My objective was to show that despite the already used techniques,
PVS-Studio analyzer can help to make Tizen code better and more
reliable. As I think, I managed to demonstrate this by pointing to
the 900 fragments of code, which, in my opinion, deserve attention,
fixing and refactoring.
At this point, for me at least, the jury is out on PVS Studio. We have
internal tools and we're using those first at this point on Tizen's
codebase. If PVS Studio is better or not than those tools, I'm not
going to comment, as I am not in a good position to do so.
For the upstream projects tizen depends on that I look after, I'm VERY
familiar with Coverity scan and to a lesser extent clang's static
analyser. I can say the text reports PVS studio produce pale in
comparison to what Coverity provides in the Web UI. It provides code
flow analysis (what code path was used to get there) which is very
useful in learning the "why", A full browsable view of the code (so I
don't keep having to match it back to the source file/line when
reading), and a collaborative environment where many deveopers can work
together live on the issue list and see what is triaged by who, whenand
a log about it, BUT it offers something I have not seen so far in the
information you provided for PVS Studio on the blog references here,
... the ability to say "No. False positive. Tool - you're wrong. Here's
why". Coverity lets you do this... which lets you move on and not
modify code that works fine and is correct.

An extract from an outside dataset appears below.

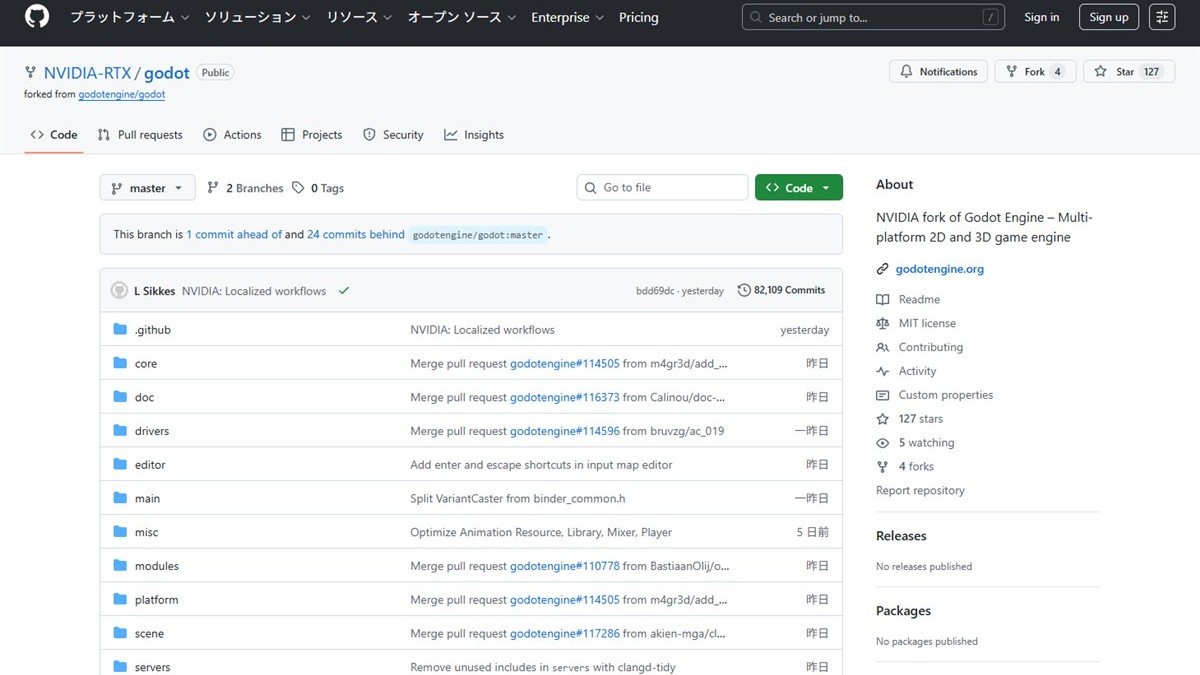This screenshot has width=1200, height=675.
Task: Click L Sikkes avatar thumbnail
Action: tap(119, 291)
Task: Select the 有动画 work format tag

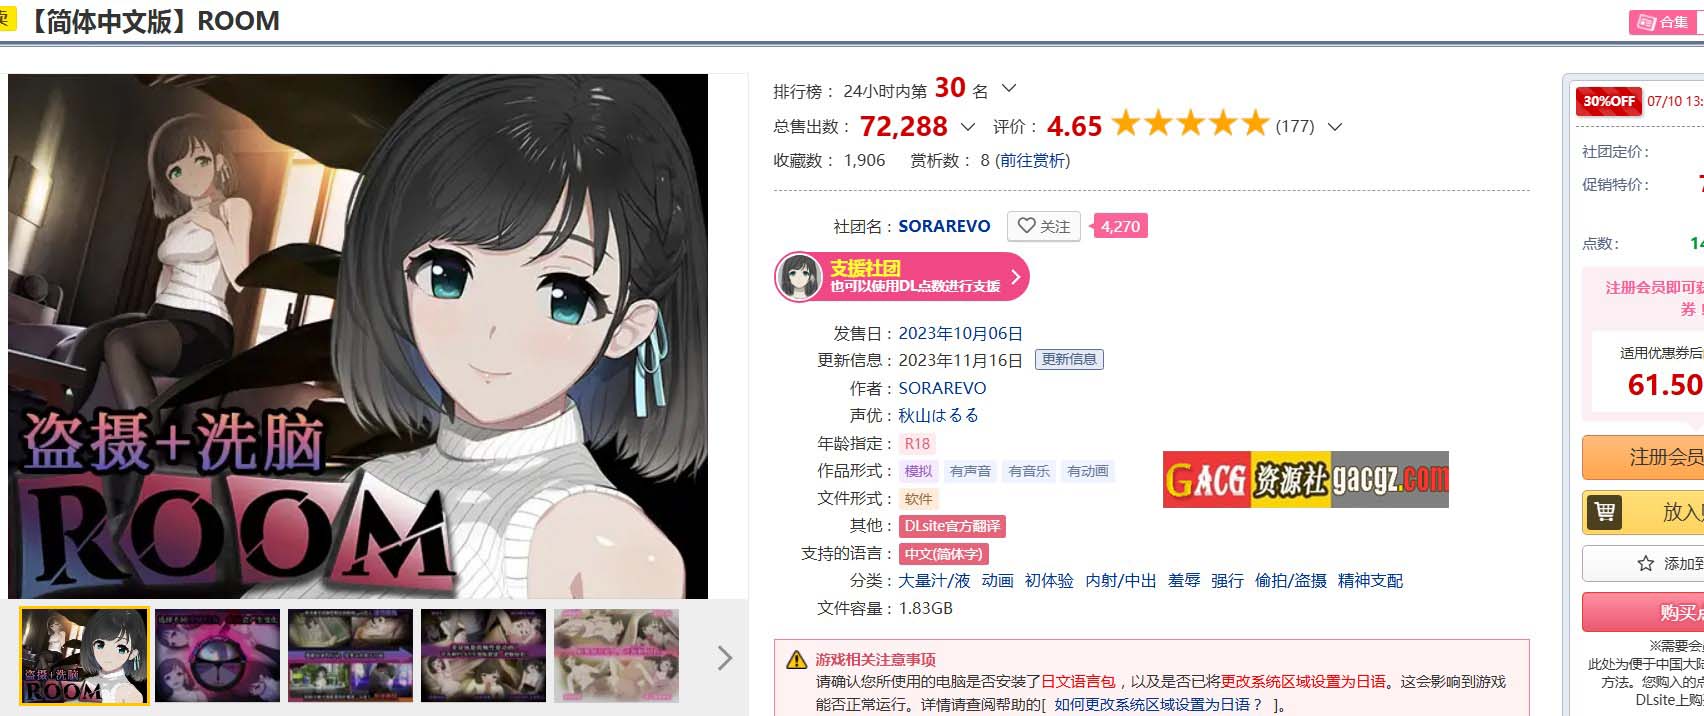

My experience shows that a decent percentage of "fixes for warnings
from coverity" lead to ADDING bugs. I've seen it happen many times. It
made things WORSE. It went from a "theoretical bug but actually due to
environment will never happen" to "I wake up, update code and suddenly
app x, y, z are broken in some way and it was a fix for a warning".
This is also why I'm wary of having people unfamiliar with code "fix
it" based on such warnings. Even people who know the code well mess up.
Unfortunately, the question "Include this as a bugs per 1 k lines of
code or similar metric?" is not very clear.
It's simple. "This code has an average of 0.123 bugs per 1k lines of
code". But measure that on everything you analyse. You at least have a
ROUGH measuring stick. They may be all major exploitable issues, maybe
all minor unlikely ones or maybe some combination so a rating system
ultimately would score them based on that, BUT let's keep it simple. If
you quote a number, quote numbers for everything you look at and to
make it comparable... make it proportional to size.
In my opinion, the article presents all the necessary data. I've got:
* The density of detected errors in code (c) 2015 Samsung
Electronics: 0.41 errors on 1000 lines of code.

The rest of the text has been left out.